Arthouse nominees may mean sag in ratings

The campaign has begun, the money is flowing and the corks are popping. I’m referring to the Oscar finals, not the political primaries; arguably the Oscar campaign is even more opaque.

There’s a skimpy three-week corridor during which campaign planners have to marshal support for “No Country for Old Men” vs. “There Will Be Blood” (to pick the most obvious rivals). That means a competition involving four dark, violent movies (the exception being “Juno”) representing, not the mainstream studios, but rather their specialty divisions.

Indeed, having studied the Academy choices, the very insiders who last week were asking, “Will there be an Oscar show?” now are wondering, “Will anyone watch it?”

No one is challenging the quality of the nominated films, but there’s a legitimate question as to why the studios this year decided to pull their support from their mainstream product — the films that audiences actually embraced. It’s understandable why Oscar dollars weren’t spent on potboilers like the “Pirates” or “Spider-Man” sequels, but where were the major campaigns behind such superbly crafted films as “Zodiac,” “American Gangster,” “Knocked Up” or “The Bourne Ultimatum”?

The reality is that the studios have essentially decreed that the Oscars should be about arthouse movies. I don’t think the moguls of old would have approved.

The decision is a very recent one. Only four years ago such populist fare as the “Lord of the Rings,” “Master and Commander,” “Seabiscuit” and “Mystic River” (along with “Lost in Translation”) were at the center of the Oscar competition. Then came the anomaly of “Crash”; it was exhilarating to see a total outsider grab the spotlight, but it wasn’t an especially memorable film.
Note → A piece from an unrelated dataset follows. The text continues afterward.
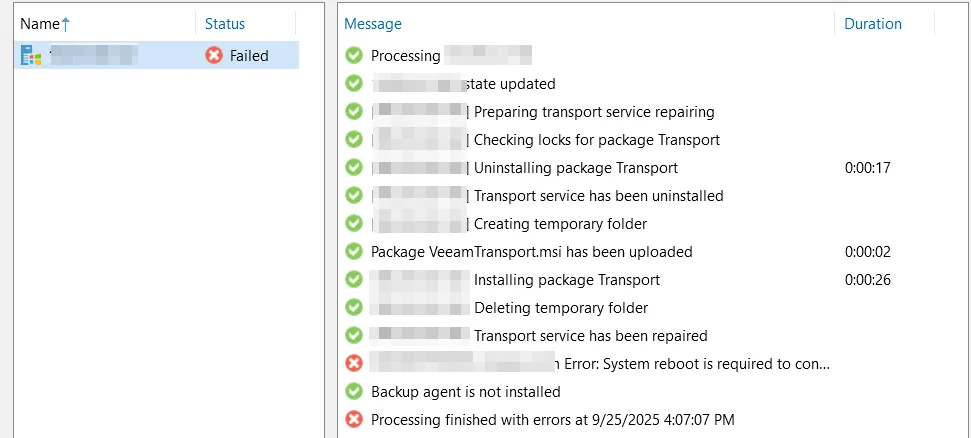Click success icon for Creating temporary folder
The height and width of the screenshot is (438, 971).
354,223
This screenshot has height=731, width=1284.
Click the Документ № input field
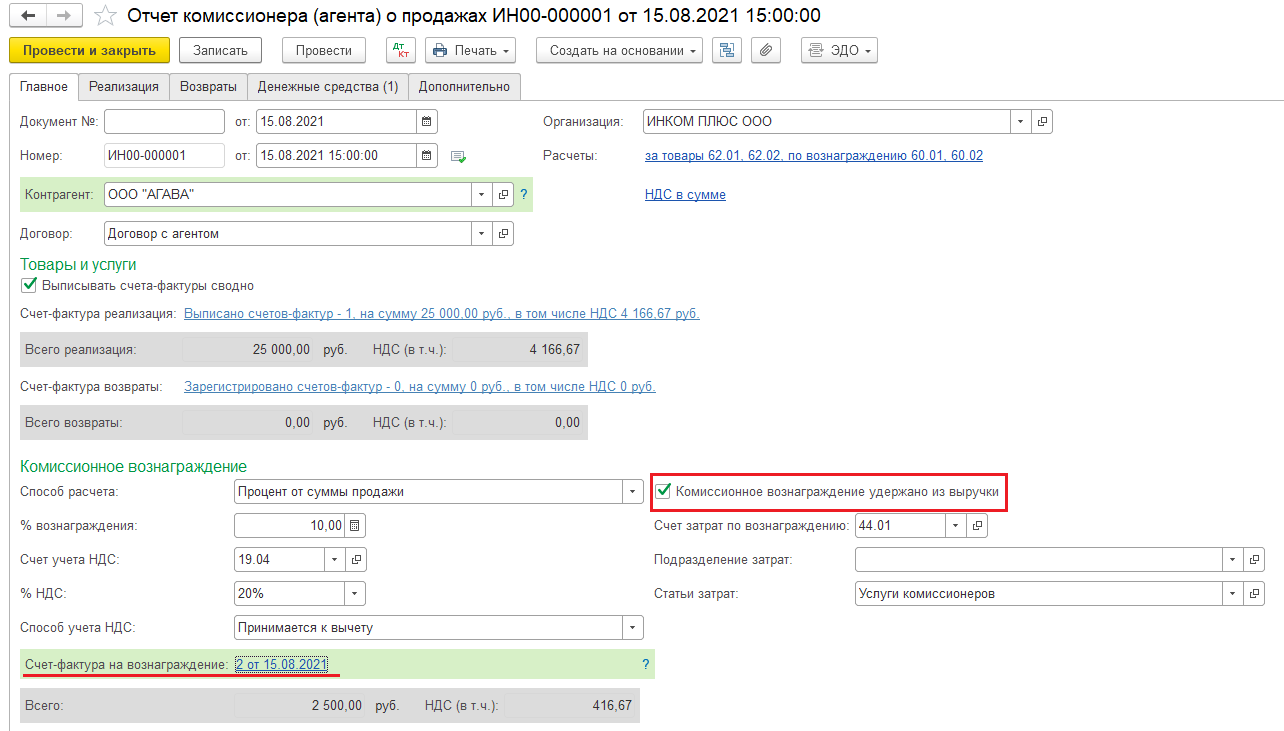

Also, the biggest “crash” related to the Oscar show ratings: From a peak of 55 million viewers during “Titanic,” only 38.9 million people tuned in to the Oscars during the “Crash” year.

The Academy Awards are not merely about ratings, to be sure, and the emergence of the specialty divisions is an important phenomenon that has opened distribution pipelines to cinematic product — films that would normally be shunted aside by the tentpole-obsessed majors.

Indeed, a new generation of arthouse Thalbergs is emerging for whom the Oscar race represents a vital marketing cog. Of the five best picture nominees this year, only two have even registered on the radar overseas and only “Juno” has topped $50 million in box office in the U.S.

Hence, the upside for a film like “There Will Be Blood” is far juicier than for a “Bourne Ultimatum,” which has already reaped big box office returns around the world.

The Oscars thus represent big profits for the new Thalbergs, who have kept their budgets low and profit participations modest. Further, the margin of risk has been carefully laid off — their partners are the likes of realtor Steve Samuels (“Michael Clayton”) or Bob Yari (“Crash”).

Further, as the talent agents will tell you, the specialty division moguls feel no embarrassment about telling a $20 million star that he must work for scale if he’s to be honored with a role in one of their projects, even though the executives making the offer themselves are employees of major entertainment conglomerates.

Despite these built-in hypocrisies, their strategy is working. Some good films are being made, some serious young filmmakers are being indulged and, in the coming weeks, some freewheeling Oscar campaigns will be mobilized. As a result of the hoopla, many thousands of moviegoers will be tempted to pay a visit to “Atonement” or “No Country for Old Men” DVDs will move off the shelves and “Juno” probably will become an unlikely international blockbuster.

Swept up in the campaign will be some delightfully unlikely participants: It’s gratifying to see Julie Christie emerge from her semi-retirement in Wales, to find Marion Cotillard sharpening up her English for the interview circuit or to discover Ellen Page shedding her deer-in-the-headlights look (she’s really 20 and cool).

But does this necessarily mean that Jodie Foster can’t win a nomination for “The Brave One” because the movie was made for the dreaded “parent company” or that Judd Apatow is persona non grata because he happens to be both successful and funny or that performances like Russell Crowe’s in “American Gangster” or Amy Adams’ in “Enchanted” or Robert Downey Jr.’s in “Zodiac” will automatically be ignored by the Academy in the future because their films happen to be mainstream?

Somewhere along the way the process has become oddly off-balance.

Scott Rudin, the obsessively private producer who becomes Mr. Insta-Quote during Oscar season, attributes all this to “alchemy” rather than strategy. But in the movie business today, the bottom-line strategists are interested more in data than alchemy. And they may be reading their numbers the wrong way.